Telavancin

Serious hypersensitivity reactions, including anaphylaxis, have been reported after first or subsequent doses; some have been fatal. Discontinue if hypersensitivity or rash occurs. Telavancin is a semisynthetic derivative of vancomycin; cross-reactivity rates are unknown. Use with caution in patients with known vancomycin hypersensitivity.

May prolong QTc interval; avoid use in patients with congenital long QT syndrome, known QTc prolongation, uncompensated heart failure, or severe left ventricular hypertrophy (were excluded from studies); use with caution in patients with concurrent administration of other medications known to prolong the QT interval. Clinical studies indicate mean maximal QTc prolongation of 12 to 15 msec at the end of 10 mg/kg infusion.

Rapid IV administration may result in flushing, rash, urticaria, and/or pruritus; slowing or stopping the infusion may alleviate these symptoms.

New onset or worsening renal impairment has occurred. Monitor renal function prior to, during (at least every 48 to 72 hours; more frequently if indicated), and following therapy in all patients. Usual risk factors include concomitant nephrotoxic medications or baseline comorbidities associated with decreased renal function (eg baseline renal dysfunction, diabetes, hypertension, or heart failure). Contains solubilizer cyclodextrin (hydroxypropyl-beta-cyclodextrin) which may accumulate in patients with renal dysfunction, although the clinical significance of this finding is uncertain (Luke, 2010).

Prolonged use may result in fungal or bacterial superinfection, including C. difficile-associated diarrhea (CDAD) and pseudomembranous colitis; CDAD has been observed >2 months postantibiotic treatment. Disease-related concerns:

In clinical studies, patients with pre-existing moderate-to-severe renal impairment (CrCl ≤50 mL/minute) treated for hospital-acquired/ventilator-associated bacterial pneumonia (HABP/VABP) had increased (all cause) mortality versus vancomycin. Use in HABP/VABP only when benefit outweighs risk. In patients with complicated skin and skin structure infections, efficacy may be reduced in patients with a baseline CrCl ≤50 mL/minute. Concurrent drug therapy issues:

Potentially significant interactions may exist, requiring dose or frequency adjustment, additional monitoring, and/or selection of alternative therapy. Consult drug interactions database for more detailed information. Special populations:

Lower doses are often required secondary to age-related decreases in renal function.

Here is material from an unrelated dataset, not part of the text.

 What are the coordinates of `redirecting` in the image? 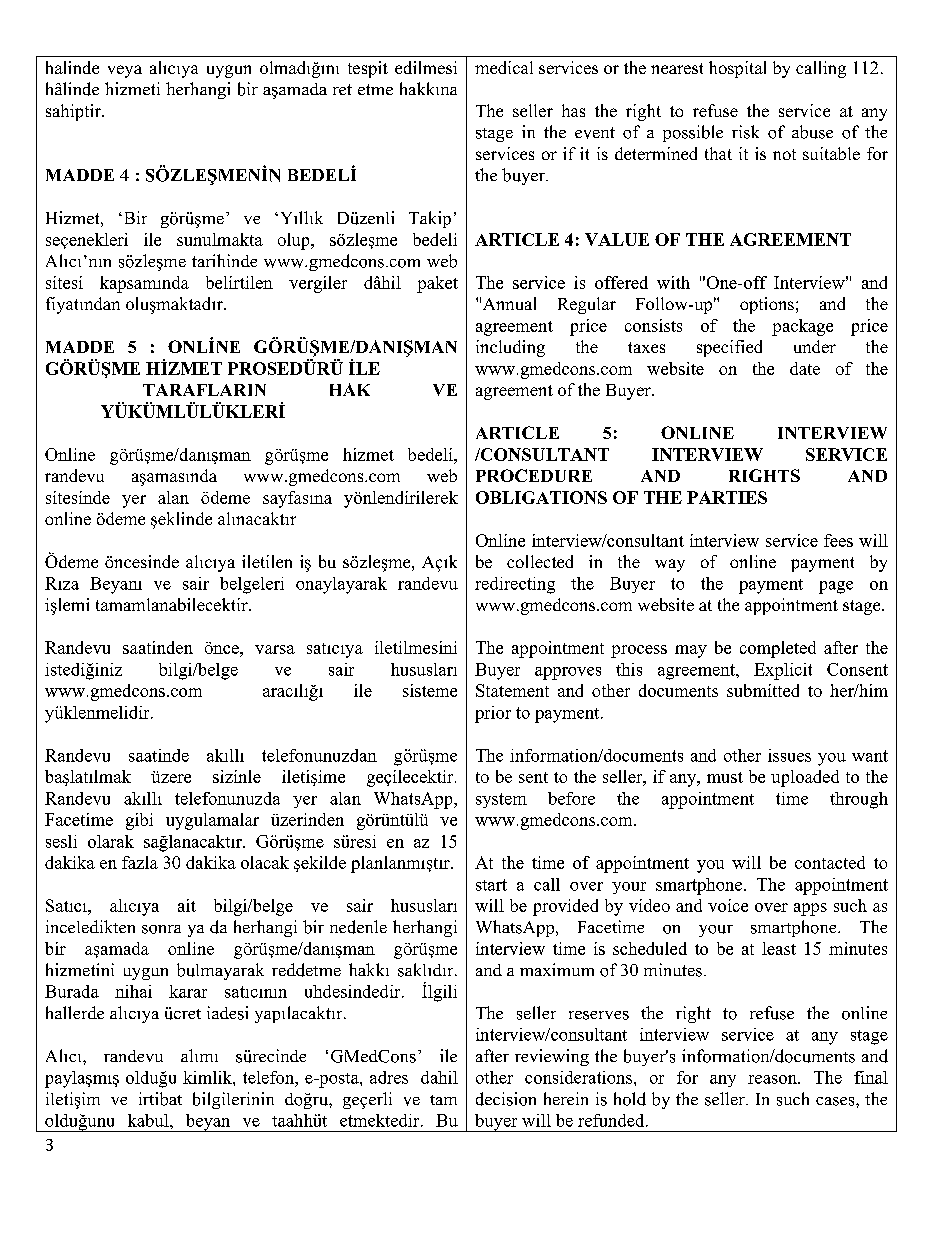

Based on animal data, adverse developmental outcomes have been observed. Prior to use, women of childbearing potential should have a serum pregnancy test. Use of telavancin is not recommended during pregnancy unless the potential benefit outweighs the risk to the fetus. Other warnings/precautions:

May interfere with tests used to monitor coagulation (eg, prothrombin time, INR, activated partial thromboplastin time, activated clotting time, coagulation based factor Xa tests) when samples drawn ≤18 hours after drug administration. Blood samples should be collected as close to the next dose of telavancin as possible or a non-phospholipid dependent coagulation test (eg, bleeding time, factor Xa [chromogenic assay], platelet aggregation study, thrombin time) should be used. Consider selecting an alternative anticoagulant not requiring aPTT monitoring; concomitant use of telavancin with IV unfractionated heparin is contraindicated.